Terma ini lebih diarahkan berkaitan dengan relasi antar manusia dalam kehidupan bersamanya di dunia. Paradigma ushuli tersebut mengacu pada nilai-nilai fundamental, antara lain; kebebasan, kesetaraan, penghargaan martabat manusia dan keadilan. Penegakan prinsip-prinsip ini dalam kehidupan bersama menjadi sangat mendasar justeru dalam kerangka kerahmatan semesta seperti diajarkan al-Quran.
Mengacu pada prinsip ini, saya lalu memandang orang lain, siapapun, apapun latarbelakang sosialnya apapun agamanya adalah saudara dalam kemanusiaan. Pandangan ini mengacu pada ayat al-Quran: “Sesungguhnya orang yang paling terhormat di mata Allah adalah yang paling takwa”. Atau hadis Nabi saw. “Sungguh, Allah tidak menilai tubuh dan rupamu, tetapi melihat kepada hati dan perbuatanmu”.
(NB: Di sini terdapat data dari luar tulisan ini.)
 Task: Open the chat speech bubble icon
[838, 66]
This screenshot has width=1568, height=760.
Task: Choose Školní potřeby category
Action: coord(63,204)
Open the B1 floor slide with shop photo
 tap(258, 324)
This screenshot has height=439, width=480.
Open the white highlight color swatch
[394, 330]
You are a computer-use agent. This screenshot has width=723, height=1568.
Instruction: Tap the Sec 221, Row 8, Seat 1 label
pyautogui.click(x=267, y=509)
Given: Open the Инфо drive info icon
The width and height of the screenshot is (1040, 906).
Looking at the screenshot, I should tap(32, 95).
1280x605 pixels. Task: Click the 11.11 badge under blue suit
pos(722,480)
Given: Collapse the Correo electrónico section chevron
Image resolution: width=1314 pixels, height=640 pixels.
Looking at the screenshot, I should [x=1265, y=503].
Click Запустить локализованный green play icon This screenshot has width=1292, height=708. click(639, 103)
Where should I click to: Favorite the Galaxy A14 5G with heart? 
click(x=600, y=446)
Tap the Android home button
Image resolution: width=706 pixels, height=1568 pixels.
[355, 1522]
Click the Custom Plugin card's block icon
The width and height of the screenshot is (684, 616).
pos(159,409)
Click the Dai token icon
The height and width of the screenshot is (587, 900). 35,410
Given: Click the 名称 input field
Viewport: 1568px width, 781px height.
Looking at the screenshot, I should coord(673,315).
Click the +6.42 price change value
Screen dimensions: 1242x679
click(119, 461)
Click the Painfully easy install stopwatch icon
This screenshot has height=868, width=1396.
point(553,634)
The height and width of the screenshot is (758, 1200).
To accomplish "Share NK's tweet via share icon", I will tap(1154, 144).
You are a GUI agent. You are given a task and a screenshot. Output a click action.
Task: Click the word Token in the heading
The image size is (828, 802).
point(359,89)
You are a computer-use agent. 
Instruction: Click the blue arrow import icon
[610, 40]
Saya selalu mengatakan bahwa agama hadir untuk manusia dan kemanusiaan. Pandangan ini sama sekali tidak berarti saya mengabaikan prinsip-prinsip keimanan Aswaja. Saya tetap meyakini rukun iman yang enam dan rukun Islam yang lima itu. Saya juga berpendapat bahwa prinsip kemanusiaan di atas adalah bagian dari “ihsan”,akhlaq. Dalam waktu yang sama saya membiarkan orang lain meyakini dan mengamalkan agamanya sendiri-sendiri. Toh keyakinan seseorang tidak bisa dipaksakan. Teks-teks suci Islam juga melarang mengajak atau berdakwah dengan cara memaksa apalagi dengan kekerasan.
Maka sejak beberapa tahun yang lalu saya tanpa prasangka bersahabat dengan warga bangsa non muslim. Sebagian mereka adalah pendeta, romo, pastur atau sebutan yang lain. Mereka adalah makhluk Allah yang memiliki hak-hak dasar yang dianugerahkan-Nya. Mereka memiliki hak untuk hidup dengan aman, mengemukakan pendapat dengan bebas, mengembangkan profesi apa saja dalam wilayah kultural maupun struktural.
Lima tahun lalu, tepatnya 26 Desember 2000 bersama teman-teman, saya membentuk forum lintas agama yang diberi nama “forum sabtuan”. Ini pikiran spontan yang muncul untuk merespon peristiwa pengeboman sejumlah gereja di Jakarta dan di tempat lain sehari sebelumnya. Semua teman sepakat meyakini agama pasti tidak akan membenarkan pembakaran dan pengemboman tempat-tempat suci atau melakukan kekerasan terhadap siapapun yang tidak bersalah.